I was actually sick enough to stay home from work the other day. It takes a lot to make me do that, because there’s usually nothing worth watching. However, this time, the universe aligned and I found myself drawn into King Tut’s Mystery Tomb Opened on the Discovery Channel. It was the story of Tomb KV-63, which turned out to be the tomb of King Tut’s mother, Queen Kiya.
(She’s obviously seen better days.)
I was fascinated. What? When did this happen? Why didn’t someone alert me! I hit the info button to see what year the show was released.
July 2006. Go figure.
Perhaps I’m a little late to the party, but regardless, the show reminded me of my late-found love of all things historical. If I had known in my teens what I know now, I would be an archeologist, or anthropologist. Alas, instead, I read biographies and watch Discovery Channel, or Gone with the Wind.

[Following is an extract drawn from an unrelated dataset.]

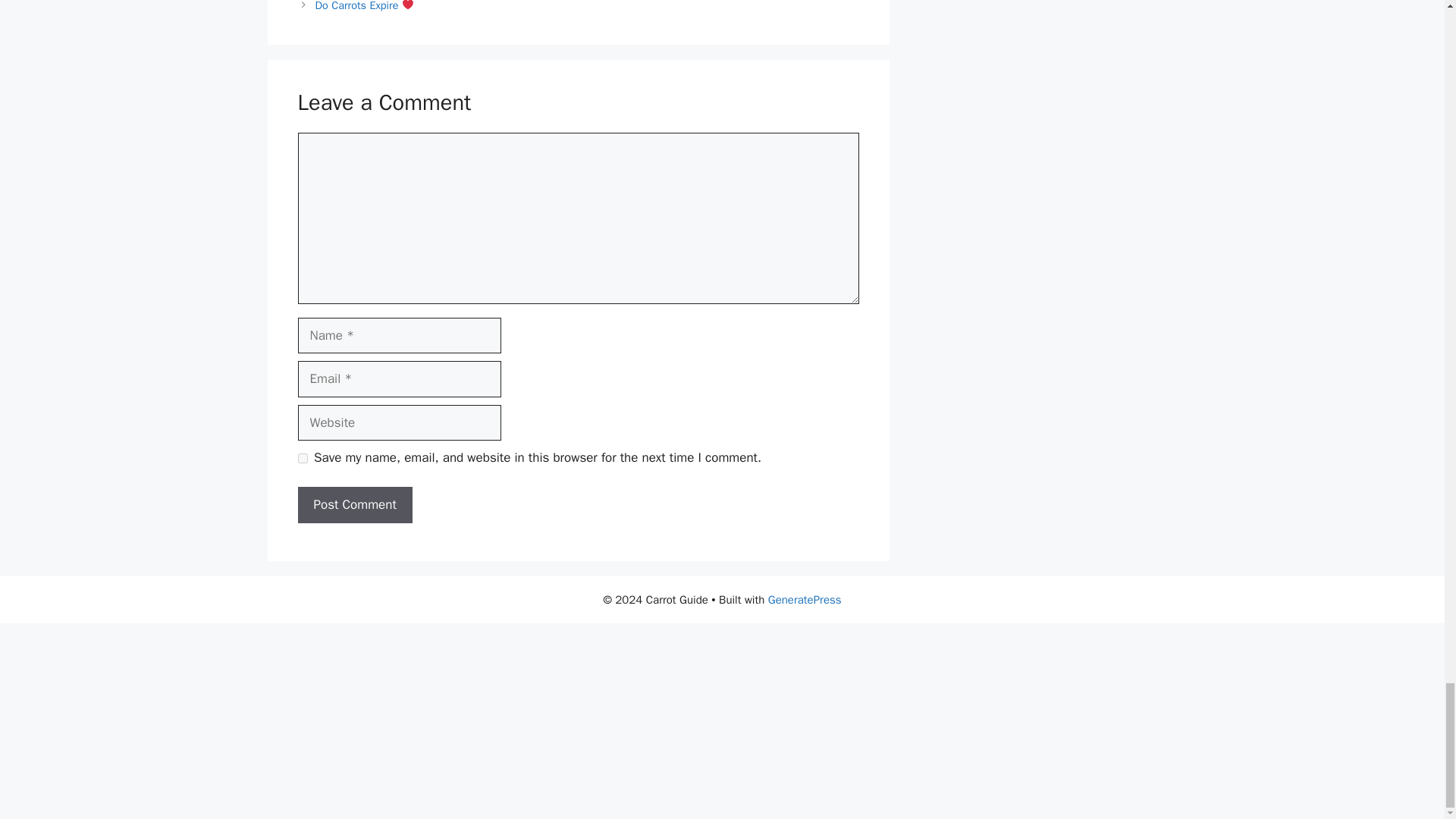
Post Comment (354, 504)
Do Carrots Expire (364, 6)
yes (302, 458)
Post Comment (354, 504)
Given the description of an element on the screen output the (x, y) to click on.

Next, I watched Pompeii: Back from the Dead, which examined the discovery of skeletons in the basement of an excavated villa. The skeletal remains were making it possible for scientists to study the diets and diseases of both the elite and poor.
I had somehow missed this important find as well, which apparently occurred in the 80s. Of course, I was kinda busy in the 80s with important stuff like Flashdance and parachute pants.
A few days after my archeological catch up and sick day, a blogger friend in Scotland, Jo Woolf, of Jo’s Journal and a beautiful online magazine titled, The Hazel Tree posted that she had found a website, historicalhoney.com, and had written something for them. The site was started by three talented and intelligent women who wanted to make history more accessible. Or, “History without the cobwebs.” Sweeeet. Why didn’t I think of that?
Luckily for me, they published my first effort on Friday.
I may not be an archeologist or anthropologist, but I AM Honey 027.